Task brief
Which lines below fall between the one containing "Where should I click to: Select" and the one containing "Switch to the Audio"? Repeat them exactly, counting both of those lines, and add nothing else.

(Saved data entries)
■ ■ ■ ■ ■
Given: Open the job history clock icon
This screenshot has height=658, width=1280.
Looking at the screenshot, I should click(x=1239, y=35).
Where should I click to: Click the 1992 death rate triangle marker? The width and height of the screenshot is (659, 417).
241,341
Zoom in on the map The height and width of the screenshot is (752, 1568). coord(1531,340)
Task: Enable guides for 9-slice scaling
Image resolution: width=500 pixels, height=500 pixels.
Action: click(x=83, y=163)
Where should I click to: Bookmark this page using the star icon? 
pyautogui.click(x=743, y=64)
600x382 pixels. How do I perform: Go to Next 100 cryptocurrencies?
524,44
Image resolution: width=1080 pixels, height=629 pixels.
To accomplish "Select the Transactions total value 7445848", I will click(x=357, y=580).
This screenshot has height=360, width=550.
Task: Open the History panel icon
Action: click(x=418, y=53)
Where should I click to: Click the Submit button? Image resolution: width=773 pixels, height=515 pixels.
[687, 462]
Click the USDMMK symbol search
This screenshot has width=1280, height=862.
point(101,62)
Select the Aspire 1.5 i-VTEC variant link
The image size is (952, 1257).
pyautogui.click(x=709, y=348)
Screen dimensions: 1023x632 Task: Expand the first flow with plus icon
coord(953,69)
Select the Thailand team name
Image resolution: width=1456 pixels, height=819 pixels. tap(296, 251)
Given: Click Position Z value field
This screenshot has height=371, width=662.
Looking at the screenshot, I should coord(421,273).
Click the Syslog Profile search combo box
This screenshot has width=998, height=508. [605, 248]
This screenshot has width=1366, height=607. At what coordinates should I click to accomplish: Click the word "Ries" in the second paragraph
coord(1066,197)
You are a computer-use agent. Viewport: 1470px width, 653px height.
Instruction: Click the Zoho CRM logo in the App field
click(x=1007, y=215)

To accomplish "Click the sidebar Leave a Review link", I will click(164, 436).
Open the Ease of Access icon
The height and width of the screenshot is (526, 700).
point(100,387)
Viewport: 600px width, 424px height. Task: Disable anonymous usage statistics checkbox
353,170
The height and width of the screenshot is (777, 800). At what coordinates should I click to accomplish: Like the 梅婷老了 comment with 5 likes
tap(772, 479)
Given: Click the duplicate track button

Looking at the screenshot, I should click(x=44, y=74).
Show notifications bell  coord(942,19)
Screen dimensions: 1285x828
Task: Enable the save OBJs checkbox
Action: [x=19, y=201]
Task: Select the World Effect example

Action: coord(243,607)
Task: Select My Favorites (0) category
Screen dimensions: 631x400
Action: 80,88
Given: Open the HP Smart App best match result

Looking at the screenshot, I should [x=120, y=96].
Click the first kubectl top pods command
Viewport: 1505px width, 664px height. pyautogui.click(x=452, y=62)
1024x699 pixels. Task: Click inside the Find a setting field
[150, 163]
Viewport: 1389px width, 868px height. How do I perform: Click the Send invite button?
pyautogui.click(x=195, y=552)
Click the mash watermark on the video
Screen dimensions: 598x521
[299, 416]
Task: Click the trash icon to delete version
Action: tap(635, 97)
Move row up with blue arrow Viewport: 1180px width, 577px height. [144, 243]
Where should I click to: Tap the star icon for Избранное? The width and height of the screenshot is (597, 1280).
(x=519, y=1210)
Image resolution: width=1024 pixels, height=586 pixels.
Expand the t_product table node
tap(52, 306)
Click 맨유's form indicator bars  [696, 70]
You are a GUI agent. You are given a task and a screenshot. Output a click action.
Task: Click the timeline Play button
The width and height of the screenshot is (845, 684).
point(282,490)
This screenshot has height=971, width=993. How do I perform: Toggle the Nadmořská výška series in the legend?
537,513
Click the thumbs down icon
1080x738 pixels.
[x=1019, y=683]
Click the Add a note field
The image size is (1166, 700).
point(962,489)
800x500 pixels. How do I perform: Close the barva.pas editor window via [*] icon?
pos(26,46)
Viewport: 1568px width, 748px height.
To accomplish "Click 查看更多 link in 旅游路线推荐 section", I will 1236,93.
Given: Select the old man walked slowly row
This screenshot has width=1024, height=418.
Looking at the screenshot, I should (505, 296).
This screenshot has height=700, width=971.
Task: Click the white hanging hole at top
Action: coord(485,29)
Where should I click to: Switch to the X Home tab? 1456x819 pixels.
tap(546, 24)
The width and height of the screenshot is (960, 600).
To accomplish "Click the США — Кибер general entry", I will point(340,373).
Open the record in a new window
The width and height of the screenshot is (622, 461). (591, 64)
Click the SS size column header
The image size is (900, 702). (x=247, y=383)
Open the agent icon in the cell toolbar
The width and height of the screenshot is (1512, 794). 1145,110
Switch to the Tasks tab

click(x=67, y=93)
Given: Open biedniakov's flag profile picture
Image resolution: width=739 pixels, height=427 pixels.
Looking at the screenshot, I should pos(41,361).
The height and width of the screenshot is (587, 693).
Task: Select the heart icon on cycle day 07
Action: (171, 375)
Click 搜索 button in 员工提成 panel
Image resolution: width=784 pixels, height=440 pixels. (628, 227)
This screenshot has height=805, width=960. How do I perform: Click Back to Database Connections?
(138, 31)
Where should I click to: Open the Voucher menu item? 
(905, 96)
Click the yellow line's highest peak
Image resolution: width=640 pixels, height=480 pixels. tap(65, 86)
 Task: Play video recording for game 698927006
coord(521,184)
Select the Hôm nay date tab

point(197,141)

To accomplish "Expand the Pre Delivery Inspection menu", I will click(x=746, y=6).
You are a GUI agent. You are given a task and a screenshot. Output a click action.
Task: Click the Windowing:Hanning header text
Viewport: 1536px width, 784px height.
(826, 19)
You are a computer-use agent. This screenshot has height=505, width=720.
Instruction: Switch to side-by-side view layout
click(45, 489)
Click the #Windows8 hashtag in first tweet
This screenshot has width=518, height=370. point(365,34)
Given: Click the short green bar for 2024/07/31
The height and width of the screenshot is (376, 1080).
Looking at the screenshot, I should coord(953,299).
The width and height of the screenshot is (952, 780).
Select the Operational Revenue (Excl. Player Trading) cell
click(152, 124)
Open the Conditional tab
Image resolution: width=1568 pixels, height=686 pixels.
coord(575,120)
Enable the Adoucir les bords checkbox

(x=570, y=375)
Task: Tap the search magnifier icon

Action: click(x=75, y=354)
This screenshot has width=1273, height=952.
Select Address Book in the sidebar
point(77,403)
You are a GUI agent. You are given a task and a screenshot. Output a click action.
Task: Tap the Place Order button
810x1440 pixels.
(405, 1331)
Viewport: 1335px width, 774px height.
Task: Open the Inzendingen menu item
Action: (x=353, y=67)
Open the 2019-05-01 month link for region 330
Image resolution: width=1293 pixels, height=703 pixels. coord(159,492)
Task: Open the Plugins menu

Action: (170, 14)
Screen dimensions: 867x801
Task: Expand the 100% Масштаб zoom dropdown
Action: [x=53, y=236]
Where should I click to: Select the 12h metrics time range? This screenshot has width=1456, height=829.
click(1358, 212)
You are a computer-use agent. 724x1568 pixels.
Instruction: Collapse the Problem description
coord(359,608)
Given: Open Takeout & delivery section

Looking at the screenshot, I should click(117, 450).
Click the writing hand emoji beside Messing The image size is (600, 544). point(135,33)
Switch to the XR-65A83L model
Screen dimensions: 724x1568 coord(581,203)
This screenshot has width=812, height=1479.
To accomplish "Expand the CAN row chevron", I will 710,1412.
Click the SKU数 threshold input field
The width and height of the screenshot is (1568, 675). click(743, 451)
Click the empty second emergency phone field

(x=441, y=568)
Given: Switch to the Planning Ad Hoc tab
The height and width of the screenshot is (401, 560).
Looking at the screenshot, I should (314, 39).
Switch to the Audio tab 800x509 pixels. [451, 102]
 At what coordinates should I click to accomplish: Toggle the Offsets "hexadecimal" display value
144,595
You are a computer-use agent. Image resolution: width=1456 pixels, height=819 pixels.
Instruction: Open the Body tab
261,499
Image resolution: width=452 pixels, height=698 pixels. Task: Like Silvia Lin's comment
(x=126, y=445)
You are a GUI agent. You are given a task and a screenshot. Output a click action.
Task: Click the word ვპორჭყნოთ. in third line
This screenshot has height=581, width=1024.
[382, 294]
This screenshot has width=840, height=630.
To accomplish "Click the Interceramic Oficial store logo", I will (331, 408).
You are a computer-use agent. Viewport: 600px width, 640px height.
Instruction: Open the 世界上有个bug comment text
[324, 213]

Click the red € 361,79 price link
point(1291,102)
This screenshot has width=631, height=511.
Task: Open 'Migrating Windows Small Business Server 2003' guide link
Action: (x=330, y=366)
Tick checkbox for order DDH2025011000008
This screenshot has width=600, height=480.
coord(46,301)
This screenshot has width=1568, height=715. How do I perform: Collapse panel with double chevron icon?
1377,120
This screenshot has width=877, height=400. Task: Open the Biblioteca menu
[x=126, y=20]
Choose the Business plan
■ ■ ■ ■ ■
Exercise response
Where should I click to: Select the 12h metrics time range? This screenshot has width=1456, height=829.
click(1358, 212)
You are a computer-use agent. 724x1568 pixels.
Instruction: Collapse the Problem description
coord(359,608)
Given: Open Takeout & delivery section

Looking at the screenshot, I should click(117, 450).
Click the writing hand emoji beside Messing The image size is (600, 544). point(135,33)
Switch to the XR-65A83L model
Screen dimensions: 724x1568 coord(581,203)
This screenshot has width=812, height=1479.
To accomplish "Expand the CAN row chevron", I will 710,1412.
Click the SKU数 threshold input field
The width and height of the screenshot is (1568, 675). click(743, 451)
Click the empty second emergency phone field

(x=441, y=568)
Given: Switch to the Planning Ad Hoc tab
The height and width of the screenshot is (401, 560).
Looking at the screenshot, I should (314, 39).
Switch to the Audio tab 800x509 pixels. [451, 102]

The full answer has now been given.